Unter Leitung der Generaldirektion Humanitäre Hilfe und Katastrophenschutz der Europäischen Kommission (DG ECHO) entwickeln neun europäische Länder gemeinsam ein transportables Notfallkrankenhaus, das im Katastrophenfall innerhalb von zwei bis drei Tagen vor Ort einsatzbereit ist. Es soll die medizinische Versorgung der Bevölkerung im Rahmen von Hilfsmaßnahmen des europäischen Katastrophenschutzes verbessern. Neben Vertretern der Zivilschutzabteilungen der Innenministerien von Italien, Belgien, Frankreich, Dänemark, Rumänien, Slowakei und Estland ist Deutschland mit den Johannitern vertreten. Außerdem ist die Universität Leipzig als einzige europäische Hochschule in das Projekt „European Modular Field Hospital (EUMFH)“ eingebunden: Das Innovationszentrum für computerassistierte Chirurgie (ICCAS) der Medizinischen Fakultät ist für die informationstechnische Infrastruktur und Vernetzung der medizinischen Geräte und Assistenzsysteme zuständig. „Nach einem Erdbeben sind in den ersten drei bis vier Tagen beispielsweise Trauma-Patienten mit Brüchen oder Prellungen zu versorgen. Später kommen dann oft Infektionen hinzu, sodass die Infrastruktur des Krankenhauses dynamisch an diese neue Patientenstruktur angepasst werden muss. Ab dem 8. Tag geht es dann in eine Normalversorgung über“, erklärt Prof. Dr. Thomas Neumuth, stellvertretender Direktor des ICCAS und Mitglied im Lenkungsausschuss des EU-Projekts, den Sachverhalt. Die Informationen über vorhandene und notwendige Ressourcen soll das IT-System dann liefern.

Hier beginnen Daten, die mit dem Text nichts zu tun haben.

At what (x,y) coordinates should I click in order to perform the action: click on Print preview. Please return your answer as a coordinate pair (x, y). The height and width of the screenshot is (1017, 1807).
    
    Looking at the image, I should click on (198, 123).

Außerdem generiert das ICCAS digitale Patientenakten, die alle Informationen von der Diagnose bis zur Therapie dokumentieren und so die Arbeit des ärztlichen Personals erleichtern sollen. Besonderes Augenmerk liegt hier auf der multisprachigen Umgebung: Wie kann ein europäisches Team an Ärzten und Pflegepersonal mit Patienten überall auf der Welt die Behandlung besprechen? In welcher Sprache werden die Patientenakten geführt? Nach der zweijährigen Planungsphase soll der EU-Kommission ein Konzept für das modulare Notfallkrankenhaus vorgelegt werden, dann geht es an die Umsetzung.